# The data

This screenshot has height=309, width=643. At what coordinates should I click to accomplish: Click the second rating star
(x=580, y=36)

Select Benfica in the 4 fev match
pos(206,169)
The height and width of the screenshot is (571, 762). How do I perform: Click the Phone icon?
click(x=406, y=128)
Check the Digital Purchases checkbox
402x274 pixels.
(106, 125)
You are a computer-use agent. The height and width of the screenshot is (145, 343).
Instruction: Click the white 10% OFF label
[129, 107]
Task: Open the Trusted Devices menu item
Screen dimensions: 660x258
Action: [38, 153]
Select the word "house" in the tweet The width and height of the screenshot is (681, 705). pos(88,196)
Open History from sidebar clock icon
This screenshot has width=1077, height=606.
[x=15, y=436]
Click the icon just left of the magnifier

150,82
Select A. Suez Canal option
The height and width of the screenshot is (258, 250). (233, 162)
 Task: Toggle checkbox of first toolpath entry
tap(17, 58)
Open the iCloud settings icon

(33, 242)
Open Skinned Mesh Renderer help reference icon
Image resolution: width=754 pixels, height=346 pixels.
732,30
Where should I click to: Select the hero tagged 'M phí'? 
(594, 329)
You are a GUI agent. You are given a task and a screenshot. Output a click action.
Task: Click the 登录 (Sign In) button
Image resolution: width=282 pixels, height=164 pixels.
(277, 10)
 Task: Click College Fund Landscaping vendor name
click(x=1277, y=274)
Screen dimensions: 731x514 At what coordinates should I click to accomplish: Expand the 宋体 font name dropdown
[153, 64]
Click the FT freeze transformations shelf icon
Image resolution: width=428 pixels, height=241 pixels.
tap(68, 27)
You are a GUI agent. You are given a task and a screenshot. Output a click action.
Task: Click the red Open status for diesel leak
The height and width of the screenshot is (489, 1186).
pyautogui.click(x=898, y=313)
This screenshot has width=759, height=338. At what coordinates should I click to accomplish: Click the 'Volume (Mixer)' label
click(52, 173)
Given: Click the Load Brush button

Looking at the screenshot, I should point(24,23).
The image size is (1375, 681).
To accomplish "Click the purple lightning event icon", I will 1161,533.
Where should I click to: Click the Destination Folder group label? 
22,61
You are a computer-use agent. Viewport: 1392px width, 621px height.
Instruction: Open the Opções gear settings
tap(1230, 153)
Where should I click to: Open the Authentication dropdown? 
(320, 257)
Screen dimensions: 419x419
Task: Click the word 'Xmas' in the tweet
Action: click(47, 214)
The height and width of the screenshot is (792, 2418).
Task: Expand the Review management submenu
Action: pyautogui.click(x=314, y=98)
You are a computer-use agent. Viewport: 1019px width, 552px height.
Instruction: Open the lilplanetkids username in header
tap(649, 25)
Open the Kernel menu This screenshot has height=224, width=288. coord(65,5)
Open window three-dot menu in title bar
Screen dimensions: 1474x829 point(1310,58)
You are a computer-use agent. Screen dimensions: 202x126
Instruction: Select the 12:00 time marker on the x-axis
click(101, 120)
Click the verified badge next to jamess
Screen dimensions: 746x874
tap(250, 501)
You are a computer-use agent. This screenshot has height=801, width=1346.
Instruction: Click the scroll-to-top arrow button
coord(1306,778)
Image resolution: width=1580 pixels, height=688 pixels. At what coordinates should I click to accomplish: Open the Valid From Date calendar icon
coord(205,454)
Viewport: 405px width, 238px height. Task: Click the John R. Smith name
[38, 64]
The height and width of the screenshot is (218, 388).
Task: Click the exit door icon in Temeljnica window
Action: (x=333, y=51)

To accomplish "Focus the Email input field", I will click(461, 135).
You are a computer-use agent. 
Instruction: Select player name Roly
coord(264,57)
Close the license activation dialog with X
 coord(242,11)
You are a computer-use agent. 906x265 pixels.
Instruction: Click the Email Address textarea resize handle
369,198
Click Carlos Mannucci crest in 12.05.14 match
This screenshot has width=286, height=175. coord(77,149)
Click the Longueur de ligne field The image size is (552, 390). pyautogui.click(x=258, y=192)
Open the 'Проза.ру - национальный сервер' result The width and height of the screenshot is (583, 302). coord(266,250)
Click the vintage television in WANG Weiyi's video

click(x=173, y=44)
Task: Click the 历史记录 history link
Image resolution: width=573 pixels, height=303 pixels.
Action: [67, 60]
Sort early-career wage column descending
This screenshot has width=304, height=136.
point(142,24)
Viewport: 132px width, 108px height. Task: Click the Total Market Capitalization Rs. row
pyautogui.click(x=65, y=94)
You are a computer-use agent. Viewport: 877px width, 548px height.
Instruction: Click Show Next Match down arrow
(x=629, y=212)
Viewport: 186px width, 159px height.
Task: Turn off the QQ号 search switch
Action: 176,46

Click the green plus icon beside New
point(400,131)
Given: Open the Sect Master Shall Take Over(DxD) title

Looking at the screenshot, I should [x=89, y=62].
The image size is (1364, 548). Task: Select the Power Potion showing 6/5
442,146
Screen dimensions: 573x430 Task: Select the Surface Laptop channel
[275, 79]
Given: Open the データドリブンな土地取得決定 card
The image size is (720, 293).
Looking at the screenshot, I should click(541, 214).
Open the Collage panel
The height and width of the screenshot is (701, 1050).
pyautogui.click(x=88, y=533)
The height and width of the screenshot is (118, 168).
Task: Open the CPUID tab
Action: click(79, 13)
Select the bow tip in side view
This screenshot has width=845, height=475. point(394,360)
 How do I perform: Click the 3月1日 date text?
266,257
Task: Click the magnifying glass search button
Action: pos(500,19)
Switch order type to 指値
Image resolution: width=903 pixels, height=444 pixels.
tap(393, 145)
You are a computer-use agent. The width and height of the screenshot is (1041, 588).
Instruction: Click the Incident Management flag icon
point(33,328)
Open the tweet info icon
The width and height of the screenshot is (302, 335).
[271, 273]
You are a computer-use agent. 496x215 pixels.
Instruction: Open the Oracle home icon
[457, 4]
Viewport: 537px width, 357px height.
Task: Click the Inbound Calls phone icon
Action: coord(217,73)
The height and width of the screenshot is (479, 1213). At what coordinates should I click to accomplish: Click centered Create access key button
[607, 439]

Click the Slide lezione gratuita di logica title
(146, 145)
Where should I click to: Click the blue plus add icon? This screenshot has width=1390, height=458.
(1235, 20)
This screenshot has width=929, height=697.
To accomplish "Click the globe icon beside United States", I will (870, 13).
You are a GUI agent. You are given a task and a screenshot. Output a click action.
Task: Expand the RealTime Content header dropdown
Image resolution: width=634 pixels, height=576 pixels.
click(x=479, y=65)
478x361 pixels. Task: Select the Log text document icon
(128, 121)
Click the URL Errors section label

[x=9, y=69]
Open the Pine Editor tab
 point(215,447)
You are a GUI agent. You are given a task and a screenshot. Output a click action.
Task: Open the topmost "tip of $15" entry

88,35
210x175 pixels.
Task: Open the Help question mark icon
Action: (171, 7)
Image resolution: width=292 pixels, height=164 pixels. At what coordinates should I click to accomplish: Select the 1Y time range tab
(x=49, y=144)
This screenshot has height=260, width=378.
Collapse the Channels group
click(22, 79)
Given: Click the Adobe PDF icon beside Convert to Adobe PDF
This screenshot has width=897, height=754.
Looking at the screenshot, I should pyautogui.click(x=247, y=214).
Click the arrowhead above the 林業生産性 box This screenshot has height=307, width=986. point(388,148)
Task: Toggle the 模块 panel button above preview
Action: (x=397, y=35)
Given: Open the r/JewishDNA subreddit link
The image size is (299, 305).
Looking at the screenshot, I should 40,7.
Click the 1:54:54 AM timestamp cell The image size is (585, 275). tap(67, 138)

# What you need to do
Write the material out again word for word.

# Answer area
This screenshot has height=309, width=643. At what coordinates should I click to accomplish: Click the second rating star
(x=580, y=36)

Select Benfica in the 4 fev match
pos(206,169)
The height and width of the screenshot is (571, 762). How do I perform: Click the Phone icon?
click(x=406, y=128)
Check the Digital Purchases checkbox
402x274 pixels.
(106, 125)
You are a computer-use agent. The height and width of the screenshot is (145, 343).
Instruction: Click the white 10% OFF label
[129, 107]
Task: Open the Trusted Devices menu item
Screen dimensions: 660x258
Action: [38, 153]
Select the word "house" in the tweet The width and height of the screenshot is (681, 705). pos(88,196)
Open History from sidebar clock icon
This screenshot has width=1077, height=606.
[x=15, y=436]
Click the icon just left of the magnifier

150,82
Select A. Suez Canal option
The height and width of the screenshot is (258, 250). (233, 162)
 Task: Toggle checkbox of first toolpath entry
tap(17, 58)
Open the iCloud settings icon

(33, 242)
Open Skinned Mesh Renderer help reference icon
Image resolution: width=754 pixels, height=346 pixels.
732,30
Where should I click to: Select the hero tagged 'M phí'? 
(594, 329)
You are a GUI agent. You are given a task and a screenshot. Output a click action.
Task: Click the 登录 (Sign In) button
Image resolution: width=282 pixels, height=164 pixels.
(277, 10)
 Task: Click College Fund Landscaping vendor name
click(x=1277, y=274)
Screen dimensions: 731x514 At what coordinates should I click to accomplish: Expand the 宋体 font name dropdown
[153, 64]
Click the FT freeze transformations shelf icon
Image resolution: width=428 pixels, height=241 pixels.
tap(68, 27)
You are a GUI agent. You are given a task and a screenshot. Output a click action.
Task: Click the red Open status for diesel leak
The height and width of the screenshot is (489, 1186).
pyautogui.click(x=898, y=313)
This screenshot has width=759, height=338. At what coordinates should I click to accomplish: Click the 'Volume (Mixer)' label
click(52, 173)
Given: Click the Load Brush button

Looking at the screenshot, I should point(24,23).
The image size is (1375, 681).
To accomplish "Click the purple lightning event icon", I will 1161,533.
Where should I click to: Click the Destination Folder group label? 
22,61
You are a computer-use agent. Viewport: 1392px width, 621px height.
Instruction: Open the Opções gear settings
tap(1230, 153)
Where should I click to: Open the Authentication dropdown? 
(320, 257)
Screen dimensions: 419x419
Task: Click the word 'Xmas' in the tweet
Action: click(47, 214)
The height and width of the screenshot is (792, 2418).
Task: Expand the Review management submenu
Action: pyautogui.click(x=314, y=98)
You are a computer-use agent. Viewport: 1019px width, 552px height.
Instruction: Open the lilplanetkids username in header
tap(649, 25)
Open the Kernel menu This screenshot has height=224, width=288. coord(65,5)
Open window three-dot menu in title bar
Screen dimensions: 1474x829 point(1310,58)
You are a computer-use agent. Screen dimensions: 202x126
Instruction: Select the 12:00 time marker on the x-axis
click(101, 120)
Click the verified badge next to jamess
Screen dimensions: 746x874
tap(250, 501)
You are a computer-use agent. This screenshot has height=801, width=1346.
Instruction: Click the scroll-to-top arrow button
coord(1306,778)
Image resolution: width=1580 pixels, height=688 pixels. At what coordinates should I click to accomplish: Open the Valid From Date calendar icon
coord(205,454)
Viewport: 405px width, 238px height. Task: Click the John R. Smith name
[38, 64]
The height and width of the screenshot is (218, 388).
Task: Click the exit door icon in Temeljnica window
Action: (x=333, y=51)

To accomplish "Focus the Email input field", I will click(461, 135).
You are a computer-use agent. 
Instruction: Select player name Roly
coord(264,57)
Close the license activation dialog with X
 coord(242,11)
You are a computer-use agent. 906x265 pixels.
Instruction: Click the Email Address textarea resize handle
369,198
Click Carlos Mannucci crest in 12.05.14 match
This screenshot has width=286, height=175. coord(77,149)
Click the Longueur de ligne field The image size is (552, 390). pyautogui.click(x=258, y=192)
Open the 'Проза.ру - национальный сервер' result The width and height of the screenshot is (583, 302). coord(266,250)
Click the vintage television in WANG Weiyi's video

click(x=173, y=44)
Task: Click the 历史记录 history link
Image resolution: width=573 pixels, height=303 pixels.
Action: [67, 60]
Sort early-career wage column descending
This screenshot has width=304, height=136.
point(142,24)
Viewport: 132px width, 108px height. Task: Click the Total Market Capitalization Rs. row
pyautogui.click(x=65, y=94)
You are a computer-use agent. Viewport: 877px width, 548px height.
Instruction: Click Show Next Match down arrow
(x=629, y=212)
Viewport: 186px width, 159px height.
Task: Turn off the QQ号 search switch
Action: 176,46

Click the green plus icon beside New
point(400,131)
Given: Open the Sect Master Shall Take Over(DxD) title

Looking at the screenshot, I should [x=89, y=62].
The image size is (1364, 548). Task: Select the Power Potion showing 6/5
442,146
Screen dimensions: 573x430 Task: Select the Surface Laptop channel
[275, 79]
Given: Open the データドリブンな土地取得決定 card
The image size is (720, 293).
Looking at the screenshot, I should click(541, 214).
Open the Collage panel
The height and width of the screenshot is (701, 1050).
pyautogui.click(x=88, y=533)
The height and width of the screenshot is (118, 168).
Task: Open the CPUID tab
Action: click(79, 13)
Select the bow tip in side view
This screenshot has width=845, height=475. point(394,360)
 How do I perform: Click the 3月1日 date text?
266,257
Task: Click the magnifying glass search button
Action: pos(500,19)
Switch order type to 指値
Image resolution: width=903 pixels, height=444 pixels.
tap(393, 145)
You are a computer-use agent. The width and height of the screenshot is (1041, 588).
Instruction: Click the Incident Management flag icon
point(33,328)
Open the tweet info icon
The width and height of the screenshot is (302, 335).
[271, 273]
You are a computer-use agent. 496x215 pixels.
Instruction: Open the Oracle home icon
[457, 4]
Viewport: 537px width, 357px height.
Task: Click the Inbound Calls phone icon
Action: coord(217,73)
The height and width of the screenshot is (479, 1213). At what coordinates should I click to accomplish: Click centered Create access key button
[607, 439]

Click the Slide lezione gratuita di logica title
(146, 145)
Where should I click to: Click the blue plus add icon? This screenshot has width=1390, height=458.
(1235, 20)
This screenshot has width=929, height=697.
To accomplish "Click the globe icon beside United States", I will (870, 13).
You are a GUI agent. You are given a task and a screenshot. Output a click action.
Task: Expand the RealTime Content header dropdown
Image resolution: width=634 pixels, height=576 pixels.
click(x=479, y=65)
478x361 pixels. Task: Select the Log text document icon
(128, 121)
Click the URL Errors section label

[x=9, y=69]
Open the Pine Editor tab
 point(215,447)
You are a GUI agent. You are given a task and a screenshot. Output a click action.
Task: Open the topmost "tip of $15" entry

88,35
210x175 pixels.
Task: Open the Help question mark icon
Action: (171, 7)
Image resolution: width=292 pixels, height=164 pixels. At what coordinates should I click to accomplish: Select the 1Y time range tab
(x=49, y=144)
This screenshot has height=260, width=378.
Collapse the Channels group
click(22, 79)
Given: Click the Adobe PDF icon beside Convert to Adobe PDF
This screenshot has width=897, height=754.
Looking at the screenshot, I should pyautogui.click(x=247, y=214).
Click the arrowhead above the 林業生産性 box This screenshot has height=307, width=986. point(388,148)
Task: Toggle the 模块 panel button above preview
Action: (x=397, y=35)
Given: Open the r/JewishDNA subreddit link
The image size is (299, 305).
Looking at the screenshot, I should 40,7.
Click the 1:54:54 AM timestamp cell The image size is (585, 275). tap(67, 138)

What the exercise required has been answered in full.